§ Work to be completed
Return all lines of the data in which the string "chevron" occurs.

*** Stored data Section Begins ***

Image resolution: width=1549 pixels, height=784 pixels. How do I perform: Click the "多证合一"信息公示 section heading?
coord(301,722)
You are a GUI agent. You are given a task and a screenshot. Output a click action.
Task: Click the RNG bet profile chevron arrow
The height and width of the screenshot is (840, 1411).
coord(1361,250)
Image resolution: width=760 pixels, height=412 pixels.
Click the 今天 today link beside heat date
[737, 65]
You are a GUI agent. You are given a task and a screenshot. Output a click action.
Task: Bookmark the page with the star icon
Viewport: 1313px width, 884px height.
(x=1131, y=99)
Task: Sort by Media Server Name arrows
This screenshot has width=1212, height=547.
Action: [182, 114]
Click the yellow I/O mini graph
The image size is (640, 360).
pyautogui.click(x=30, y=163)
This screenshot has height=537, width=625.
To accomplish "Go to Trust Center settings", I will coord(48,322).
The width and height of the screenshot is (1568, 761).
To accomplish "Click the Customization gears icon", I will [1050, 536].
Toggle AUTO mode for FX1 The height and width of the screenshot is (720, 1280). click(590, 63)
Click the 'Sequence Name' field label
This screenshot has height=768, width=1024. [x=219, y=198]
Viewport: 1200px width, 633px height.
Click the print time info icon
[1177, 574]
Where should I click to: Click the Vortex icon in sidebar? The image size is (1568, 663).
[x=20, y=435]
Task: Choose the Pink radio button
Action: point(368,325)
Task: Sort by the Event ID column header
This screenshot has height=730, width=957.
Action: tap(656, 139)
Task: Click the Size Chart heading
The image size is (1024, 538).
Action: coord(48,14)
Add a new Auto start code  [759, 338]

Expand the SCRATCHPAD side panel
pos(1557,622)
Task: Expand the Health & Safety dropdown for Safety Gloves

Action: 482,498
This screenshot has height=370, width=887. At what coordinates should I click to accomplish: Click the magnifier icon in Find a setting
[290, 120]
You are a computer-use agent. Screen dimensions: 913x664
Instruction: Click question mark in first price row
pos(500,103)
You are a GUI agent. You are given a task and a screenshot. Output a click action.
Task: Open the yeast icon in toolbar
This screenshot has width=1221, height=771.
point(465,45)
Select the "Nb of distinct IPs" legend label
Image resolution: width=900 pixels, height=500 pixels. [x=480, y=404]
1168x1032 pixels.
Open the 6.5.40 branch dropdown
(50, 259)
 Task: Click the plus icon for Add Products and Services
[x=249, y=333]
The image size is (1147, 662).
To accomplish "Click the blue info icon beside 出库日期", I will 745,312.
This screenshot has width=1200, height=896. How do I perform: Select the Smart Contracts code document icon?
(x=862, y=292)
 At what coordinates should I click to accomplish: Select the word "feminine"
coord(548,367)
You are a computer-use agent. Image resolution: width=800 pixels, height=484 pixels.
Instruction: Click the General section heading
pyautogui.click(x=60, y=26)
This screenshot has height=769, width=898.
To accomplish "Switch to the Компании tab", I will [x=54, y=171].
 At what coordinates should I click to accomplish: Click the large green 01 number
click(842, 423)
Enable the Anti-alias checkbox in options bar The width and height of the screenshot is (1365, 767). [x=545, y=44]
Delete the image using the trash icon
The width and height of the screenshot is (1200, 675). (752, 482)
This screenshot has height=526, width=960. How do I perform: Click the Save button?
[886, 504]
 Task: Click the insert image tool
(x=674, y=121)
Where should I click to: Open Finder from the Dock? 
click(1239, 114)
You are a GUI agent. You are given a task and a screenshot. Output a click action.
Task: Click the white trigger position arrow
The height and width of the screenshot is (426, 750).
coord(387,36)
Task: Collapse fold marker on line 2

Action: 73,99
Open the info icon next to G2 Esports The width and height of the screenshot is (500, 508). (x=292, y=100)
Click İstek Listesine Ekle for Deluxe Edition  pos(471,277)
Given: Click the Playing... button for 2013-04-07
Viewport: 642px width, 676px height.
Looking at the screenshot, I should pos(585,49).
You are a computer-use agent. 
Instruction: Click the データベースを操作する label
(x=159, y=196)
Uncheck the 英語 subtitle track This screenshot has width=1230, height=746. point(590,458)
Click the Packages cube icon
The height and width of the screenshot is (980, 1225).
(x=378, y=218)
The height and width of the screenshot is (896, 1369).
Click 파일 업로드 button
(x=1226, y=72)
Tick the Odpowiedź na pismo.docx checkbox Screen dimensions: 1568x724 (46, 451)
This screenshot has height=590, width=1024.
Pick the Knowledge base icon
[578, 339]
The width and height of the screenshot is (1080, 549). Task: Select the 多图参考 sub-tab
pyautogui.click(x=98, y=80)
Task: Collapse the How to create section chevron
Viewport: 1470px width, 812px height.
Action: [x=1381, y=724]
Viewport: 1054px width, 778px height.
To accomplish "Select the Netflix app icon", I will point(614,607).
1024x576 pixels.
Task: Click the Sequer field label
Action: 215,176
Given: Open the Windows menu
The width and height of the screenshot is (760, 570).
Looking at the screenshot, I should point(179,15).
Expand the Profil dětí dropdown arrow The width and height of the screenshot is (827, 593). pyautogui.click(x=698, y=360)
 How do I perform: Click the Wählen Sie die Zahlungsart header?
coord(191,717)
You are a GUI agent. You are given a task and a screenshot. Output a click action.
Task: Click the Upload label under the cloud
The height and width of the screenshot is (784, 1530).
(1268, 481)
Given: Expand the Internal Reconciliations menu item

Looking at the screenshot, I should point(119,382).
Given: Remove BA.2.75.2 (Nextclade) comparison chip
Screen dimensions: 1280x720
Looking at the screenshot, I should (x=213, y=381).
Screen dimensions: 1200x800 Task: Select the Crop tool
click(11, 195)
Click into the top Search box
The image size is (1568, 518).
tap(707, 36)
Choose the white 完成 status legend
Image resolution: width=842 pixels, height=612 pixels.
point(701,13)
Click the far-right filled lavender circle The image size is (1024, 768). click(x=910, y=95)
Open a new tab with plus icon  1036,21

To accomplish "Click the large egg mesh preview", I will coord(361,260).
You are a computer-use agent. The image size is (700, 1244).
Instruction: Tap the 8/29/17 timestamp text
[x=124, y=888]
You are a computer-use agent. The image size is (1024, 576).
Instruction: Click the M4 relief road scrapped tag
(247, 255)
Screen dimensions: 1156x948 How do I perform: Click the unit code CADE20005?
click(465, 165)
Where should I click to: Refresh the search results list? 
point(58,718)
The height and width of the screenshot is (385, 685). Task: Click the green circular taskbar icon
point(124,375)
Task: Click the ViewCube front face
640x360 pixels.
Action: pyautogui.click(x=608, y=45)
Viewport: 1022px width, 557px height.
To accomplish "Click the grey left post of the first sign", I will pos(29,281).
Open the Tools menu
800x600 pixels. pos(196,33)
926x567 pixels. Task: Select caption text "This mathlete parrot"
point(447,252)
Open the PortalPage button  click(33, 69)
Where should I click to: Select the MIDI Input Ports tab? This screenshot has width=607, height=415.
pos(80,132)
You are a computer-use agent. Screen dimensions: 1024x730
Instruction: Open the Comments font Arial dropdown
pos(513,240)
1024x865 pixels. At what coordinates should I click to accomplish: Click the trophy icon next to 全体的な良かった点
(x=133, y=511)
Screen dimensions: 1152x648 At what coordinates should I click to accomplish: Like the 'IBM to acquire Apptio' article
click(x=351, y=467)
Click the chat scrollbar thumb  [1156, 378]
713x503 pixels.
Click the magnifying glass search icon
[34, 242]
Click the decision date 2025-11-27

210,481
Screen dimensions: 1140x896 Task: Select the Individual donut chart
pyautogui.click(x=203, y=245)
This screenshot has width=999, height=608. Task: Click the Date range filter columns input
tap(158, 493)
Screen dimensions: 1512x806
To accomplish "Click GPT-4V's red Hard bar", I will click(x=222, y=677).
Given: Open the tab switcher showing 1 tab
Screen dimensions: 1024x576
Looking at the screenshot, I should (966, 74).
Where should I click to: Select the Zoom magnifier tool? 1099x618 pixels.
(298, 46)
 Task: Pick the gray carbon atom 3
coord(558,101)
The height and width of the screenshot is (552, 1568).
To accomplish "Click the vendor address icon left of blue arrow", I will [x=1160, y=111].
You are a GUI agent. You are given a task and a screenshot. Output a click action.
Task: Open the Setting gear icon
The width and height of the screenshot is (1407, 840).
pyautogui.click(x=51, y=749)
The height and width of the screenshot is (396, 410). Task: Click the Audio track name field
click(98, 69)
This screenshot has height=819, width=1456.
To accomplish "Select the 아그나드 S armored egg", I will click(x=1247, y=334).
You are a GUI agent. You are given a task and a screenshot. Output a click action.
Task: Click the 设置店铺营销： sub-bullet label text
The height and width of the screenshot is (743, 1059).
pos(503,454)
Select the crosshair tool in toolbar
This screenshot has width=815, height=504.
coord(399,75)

*** Stored data Section Ends ***

§ Answer area
Task: Click the RNG bet profile chevron arrow
Task: Collapse the How to create section chevron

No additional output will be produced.